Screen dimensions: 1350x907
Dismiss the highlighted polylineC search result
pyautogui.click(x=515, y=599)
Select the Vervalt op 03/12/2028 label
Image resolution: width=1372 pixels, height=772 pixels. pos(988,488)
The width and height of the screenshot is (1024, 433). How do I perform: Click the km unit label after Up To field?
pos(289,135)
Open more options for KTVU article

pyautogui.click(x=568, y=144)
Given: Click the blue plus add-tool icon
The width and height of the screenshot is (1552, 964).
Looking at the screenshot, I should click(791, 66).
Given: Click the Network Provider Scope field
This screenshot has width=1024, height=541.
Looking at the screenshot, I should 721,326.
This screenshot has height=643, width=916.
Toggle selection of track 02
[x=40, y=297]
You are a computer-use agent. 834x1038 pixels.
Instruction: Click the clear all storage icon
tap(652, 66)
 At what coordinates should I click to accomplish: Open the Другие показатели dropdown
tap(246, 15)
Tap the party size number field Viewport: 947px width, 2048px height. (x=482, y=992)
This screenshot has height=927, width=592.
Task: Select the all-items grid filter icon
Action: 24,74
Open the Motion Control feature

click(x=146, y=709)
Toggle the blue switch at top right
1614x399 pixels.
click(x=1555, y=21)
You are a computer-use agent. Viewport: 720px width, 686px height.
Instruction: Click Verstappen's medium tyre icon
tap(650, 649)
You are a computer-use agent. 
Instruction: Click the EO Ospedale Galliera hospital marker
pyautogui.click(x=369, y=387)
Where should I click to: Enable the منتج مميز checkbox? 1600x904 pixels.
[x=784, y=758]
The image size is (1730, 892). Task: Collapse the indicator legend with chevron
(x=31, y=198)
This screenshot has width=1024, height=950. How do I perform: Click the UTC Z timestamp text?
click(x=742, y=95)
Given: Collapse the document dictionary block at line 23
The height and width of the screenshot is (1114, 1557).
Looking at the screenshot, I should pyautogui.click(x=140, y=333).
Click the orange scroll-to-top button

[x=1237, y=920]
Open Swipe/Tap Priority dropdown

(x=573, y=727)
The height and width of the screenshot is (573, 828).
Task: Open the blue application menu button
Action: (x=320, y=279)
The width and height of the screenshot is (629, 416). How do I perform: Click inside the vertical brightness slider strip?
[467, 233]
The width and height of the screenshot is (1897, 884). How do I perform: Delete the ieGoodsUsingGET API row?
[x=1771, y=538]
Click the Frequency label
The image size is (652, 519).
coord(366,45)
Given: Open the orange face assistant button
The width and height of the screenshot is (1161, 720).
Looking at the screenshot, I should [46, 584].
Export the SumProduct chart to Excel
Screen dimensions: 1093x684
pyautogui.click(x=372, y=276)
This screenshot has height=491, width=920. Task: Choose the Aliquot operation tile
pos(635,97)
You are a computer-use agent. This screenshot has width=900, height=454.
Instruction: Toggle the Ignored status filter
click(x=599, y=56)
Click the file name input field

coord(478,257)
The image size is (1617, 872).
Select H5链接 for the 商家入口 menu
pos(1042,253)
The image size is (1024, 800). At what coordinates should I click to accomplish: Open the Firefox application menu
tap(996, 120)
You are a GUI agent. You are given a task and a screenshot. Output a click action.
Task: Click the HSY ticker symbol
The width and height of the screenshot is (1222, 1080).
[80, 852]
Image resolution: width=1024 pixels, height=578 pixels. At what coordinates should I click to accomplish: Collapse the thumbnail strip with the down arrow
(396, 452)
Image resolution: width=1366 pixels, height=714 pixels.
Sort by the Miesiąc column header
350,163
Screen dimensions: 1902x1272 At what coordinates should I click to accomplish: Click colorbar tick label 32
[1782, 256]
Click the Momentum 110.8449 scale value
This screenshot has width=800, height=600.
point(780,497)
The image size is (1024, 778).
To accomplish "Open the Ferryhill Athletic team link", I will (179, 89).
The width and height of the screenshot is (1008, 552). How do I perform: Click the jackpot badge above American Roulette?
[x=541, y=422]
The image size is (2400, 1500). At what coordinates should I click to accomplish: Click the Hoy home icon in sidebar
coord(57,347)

::::::

- REQUIREMENT
Once more, write all of the records exactly as given.

- RESPONSE
Screen dimensions: 1350x907
Dismiss the highlighted polylineC search result
pyautogui.click(x=515, y=599)
Select the Vervalt op 03/12/2028 label
Image resolution: width=1372 pixels, height=772 pixels. pos(988,488)
The width and height of the screenshot is (1024, 433). How do I perform: Click the km unit label after Up To field?
pos(289,135)
Open more options for KTVU article

pyautogui.click(x=568, y=144)
Given: Click the blue plus add-tool icon
The width and height of the screenshot is (1552, 964).
Looking at the screenshot, I should click(791, 66).
Given: Click the Network Provider Scope field
This screenshot has width=1024, height=541.
Looking at the screenshot, I should 721,326.
This screenshot has height=643, width=916.
Toggle selection of track 02
[x=40, y=297]
You are a computer-use agent. 834x1038 pixels.
Instruction: Click the clear all storage icon
tap(652, 66)
 At what coordinates should I click to accomplish: Open the Другие показатели dropdown
tap(246, 15)
Tap the party size number field Viewport: 947px width, 2048px height. (x=482, y=992)
This screenshot has height=927, width=592.
Task: Select the all-items grid filter icon
Action: 24,74
Open the Motion Control feature

click(x=146, y=709)
Toggle the blue switch at top right
1614x399 pixels.
click(x=1555, y=21)
You are a computer-use agent. Viewport: 720px width, 686px height.
Instruction: Click Verstappen's medium tyre icon
tap(650, 649)
You are a computer-use agent. 
Instruction: Click the EO Ospedale Galliera hospital marker
pyautogui.click(x=369, y=387)
Where should I click to: Enable the منتج مميز checkbox? 1600x904 pixels.
[x=784, y=758]
The image size is (1730, 892). Task: Collapse the indicator legend with chevron
(x=31, y=198)
This screenshot has width=1024, height=950. How do I perform: Click the UTC Z timestamp text?
click(x=742, y=95)
Given: Collapse the document dictionary block at line 23
The height and width of the screenshot is (1114, 1557).
Looking at the screenshot, I should pyautogui.click(x=140, y=333).
Click the orange scroll-to-top button

[x=1237, y=920]
Open Swipe/Tap Priority dropdown

(x=573, y=727)
The height and width of the screenshot is (573, 828).
Task: Open the blue application menu button
Action: (x=320, y=279)
The width and height of the screenshot is (629, 416). How do I perform: Click inside the vertical brightness slider strip?
[467, 233]
The width and height of the screenshot is (1897, 884). How do I perform: Delete the ieGoodsUsingGET API row?
[x=1771, y=538]
Click the Frequency label
The image size is (652, 519).
coord(366,45)
Given: Open the orange face assistant button
The width and height of the screenshot is (1161, 720).
Looking at the screenshot, I should [46, 584].
Export the SumProduct chart to Excel
Screen dimensions: 1093x684
pyautogui.click(x=372, y=276)
This screenshot has height=491, width=920. Task: Choose the Aliquot operation tile
pos(635,97)
You are a computer-use agent. This screenshot has width=900, height=454.
Instruction: Toggle the Ignored status filter
click(x=599, y=56)
Click the file name input field

coord(478,257)
The image size is (1617, 872).
Select H5链接 for the 商家入口 menu
pos(1042,253)
The image size is (1024, 800). At what coordinates should I click to accomplish: Open the Firefox application menu
tap(996, 120)
You are a GUI agent. You are given a task and a screenshot. Output a click action.
Task: Click the HSY ticker symbol
The width and height of the screenshot is (1222, 1080).
[80, 852]
Image resolution: width=1024 pixels, height=578 pixels. At what coordinates should I click to accomplish: Collapse the thumbnail strip with the down arrow
(396, 452)
Image resolution: width=1366 pixels, height=714 pixels.
Sort by the Miesiąc column header
350,163
Screen dimensions: 1902x1272 At what coordinates should I click to accomplish: Click colorbar tick label 32
[1782, 256]
Click the Momentum 110.8449 scale value
This screenshot has width=800, height=600.
point(780,497)
The image size is (1024, 778).
To accomplish "Open the Ferryhill Athletic team link", I will (179, 89).
The width and height of the screenshot is (1008, 552). How do I perform: Click the jackpot badge above American Roulette?
[x=541, y=422]
The image size is (2400, 1500). At what coordinates should I click to accomplish: Click the Hoy home icon in sidebar
coord(57,347)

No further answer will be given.